If there is anything real to the idea of a data scientist, it resides here in the ability of a single analyst to handle both the data manipulation and analytics chores necessary to do productive work on a big data platform.
Assuming you don’t have a huge team of data scientists who are simultaneously capable of doing deep analytics while writing java code to whip the data into shape, the need for high-powered ETL tools that are useable by analysts seems evident.
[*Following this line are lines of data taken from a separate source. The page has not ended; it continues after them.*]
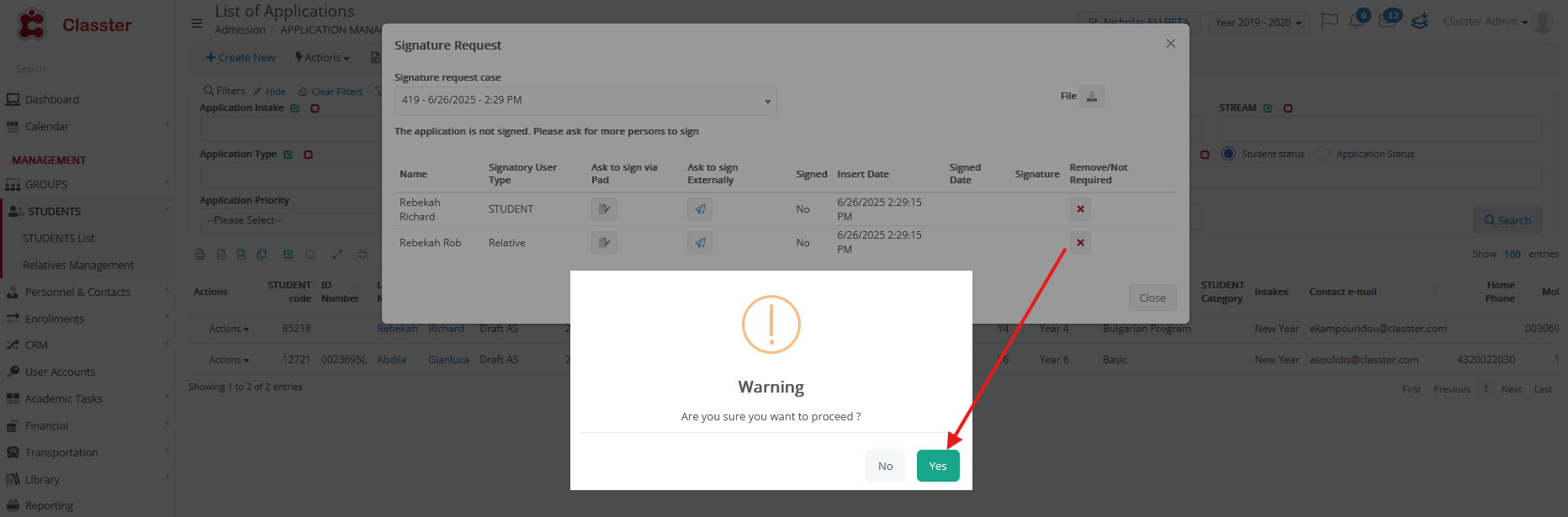The height and width of the screenshot is (517, 1568).
Task: Open STUDENTS List in the sidebar
Action: (x=59, y=239)

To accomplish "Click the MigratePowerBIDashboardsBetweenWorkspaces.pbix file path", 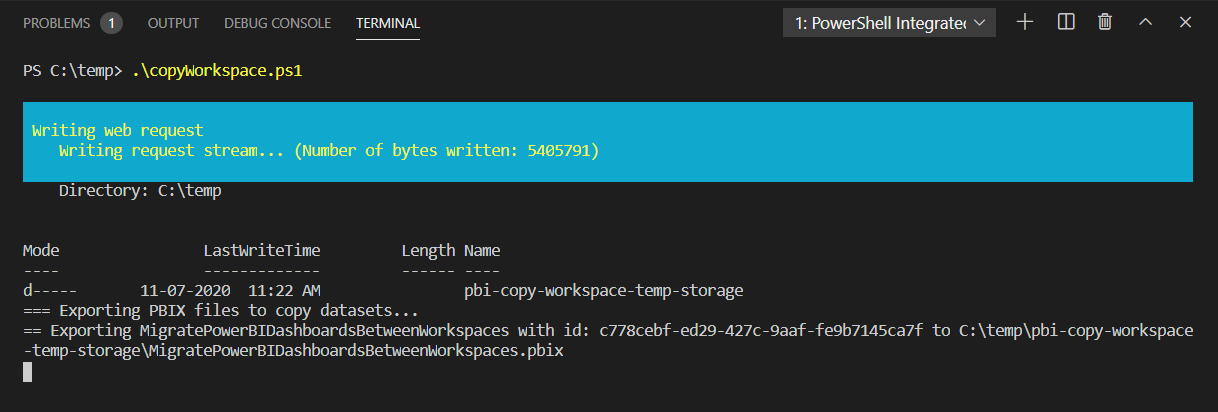I will (x=316, y=351).
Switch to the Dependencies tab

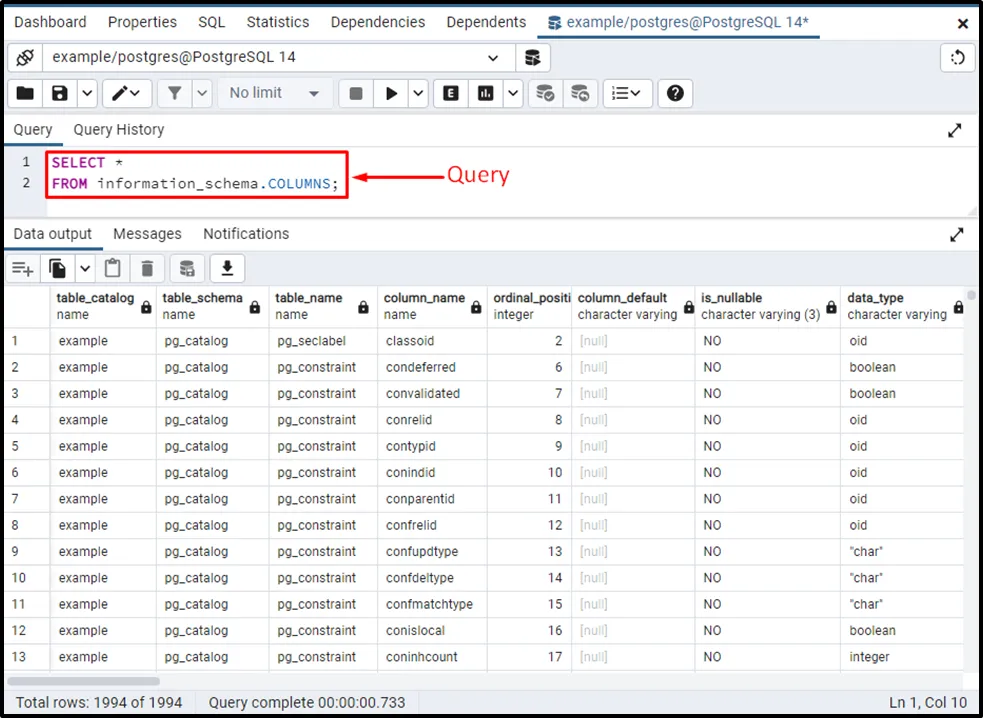tap(377, 22)
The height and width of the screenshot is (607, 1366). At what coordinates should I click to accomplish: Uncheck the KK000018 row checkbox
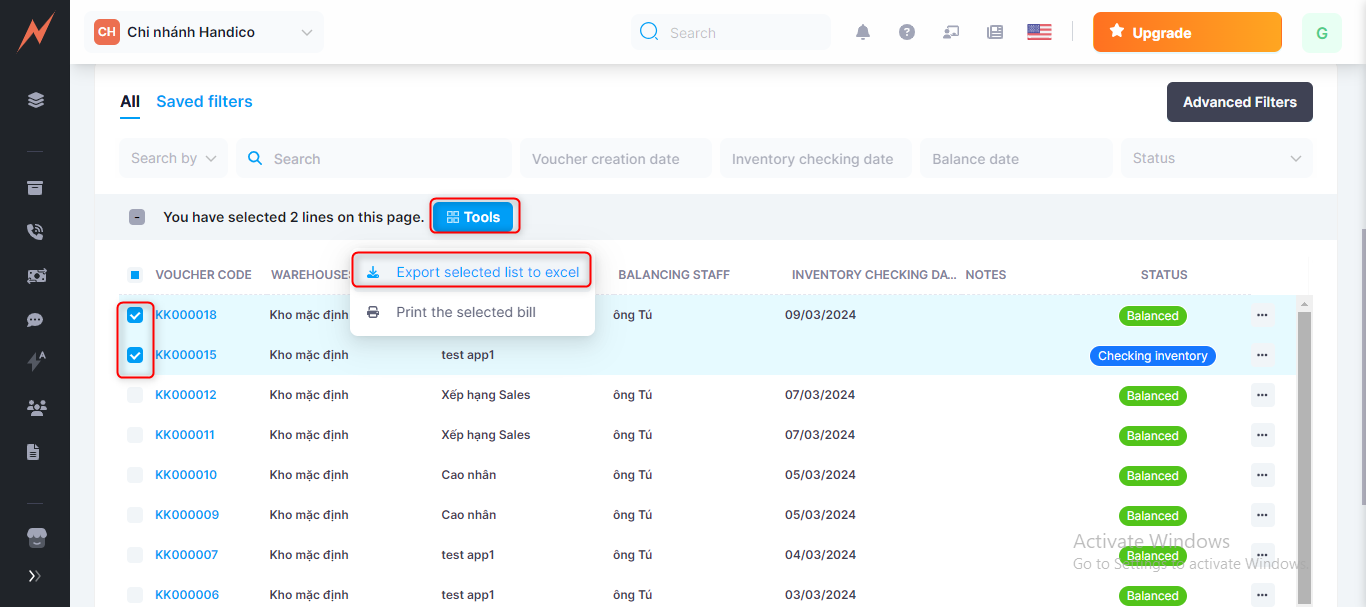coord(135,315)
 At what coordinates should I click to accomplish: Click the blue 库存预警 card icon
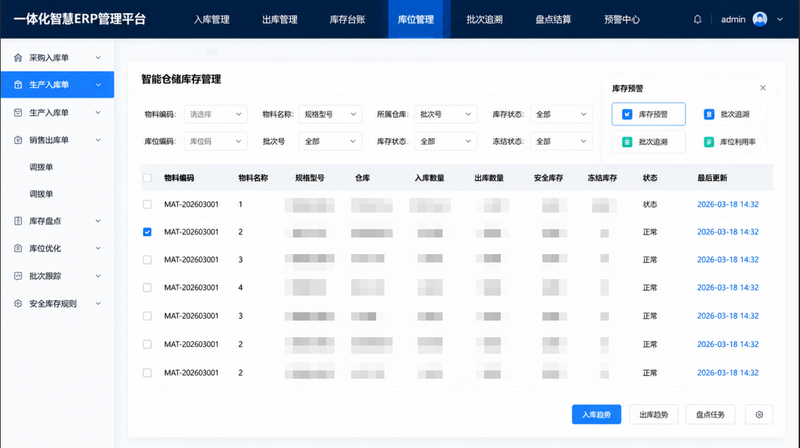coord(627,114)
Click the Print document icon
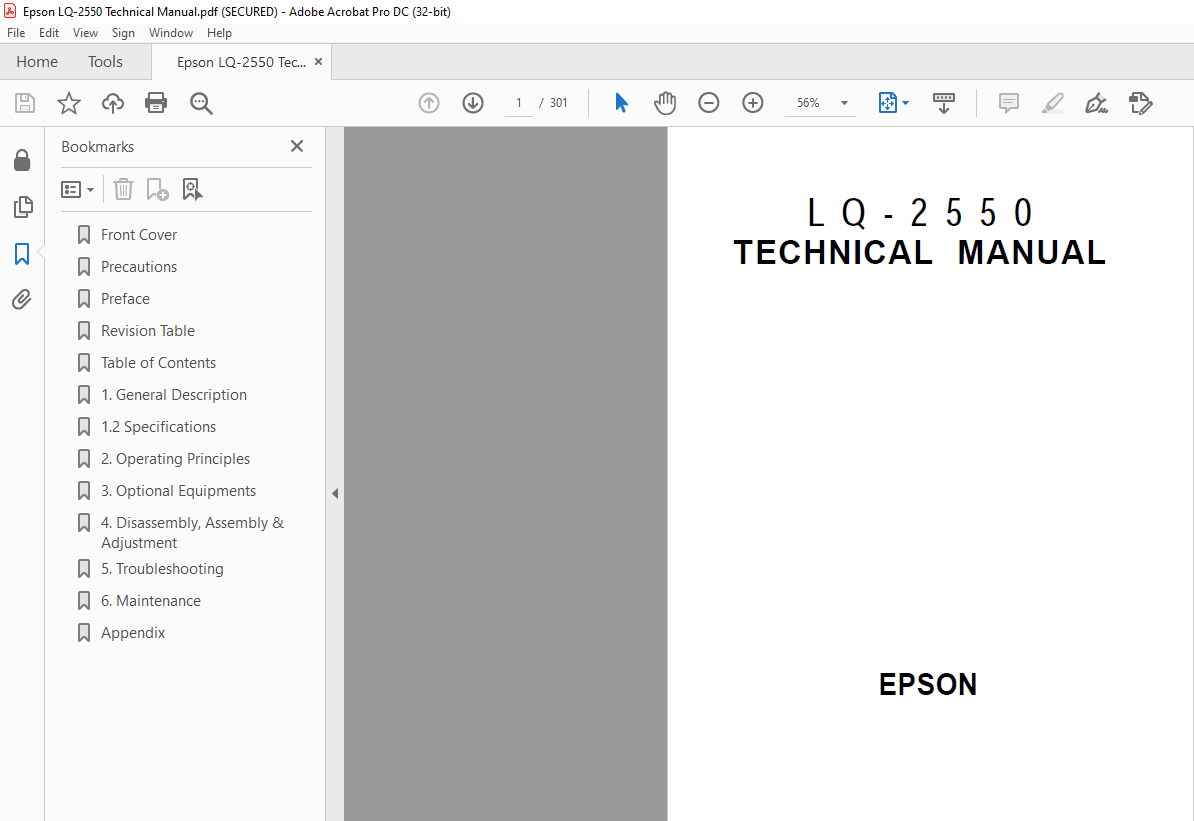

Systems intended to do just that are starting to emerge. Pickfire (created by an entrepreneur with years of experience dredging through digital data at the large enterprise level) is a good example and illustrates both the need and the ways in which modern software is evolving. Pickfire lives in the cloud and has a clean, web-based UI, but it generates transform-code written in your native systems. The transform-code supports a wide range of systems even in beta and is open, modifiable, and owned by the enterprise – so Pickfire is a zero-footprint system. You could stop using it at any time and your only loss would be an inability to generate new code.
As a system, it’s designed to address both of the needs that I outlined above. It can be used to create or help bootstrap production ETL (though it doesn’t cover everything you’d need to construct all the types of data structures I’ve discussed) and it can support analysts who aren’t full-stack data scientists but who need to join, process, and modify data at a fairly high-level of sophistication.
Systems like Pickfire give the analysts the ability to easily profile and browse source data stored in all sorts of systems or formats:
Once "loaded", the analyst can explore join strategies, scrub and filter data, and transform fields to create an analytics data set:
This ability to self-serve analyst ETL in a natural, non-programmatic fashion can help the non-technical analyst navigate this brave new world of big data. This new generation of graphical big data analyst-focused ETL systems still have a ways to go before they are fully mature and even further before they can handle all of the ETL tasks I've been describing in this series. But most of the ETL I've been describing is extra complex because it's designed to support a more powerful middle-level data model than exists naturally in the detail model. Once that model is in place, it's much easier to work with and do additional ETL on the data. That's critical.
Because when you get right down to it, a data scientist is little more than an analyst who can do ETL. If you can deploy powerful, easy-to-use ETL systems into the hands of your analysts, you may have the surest, easiest (and least expensive) path to building a true data science team.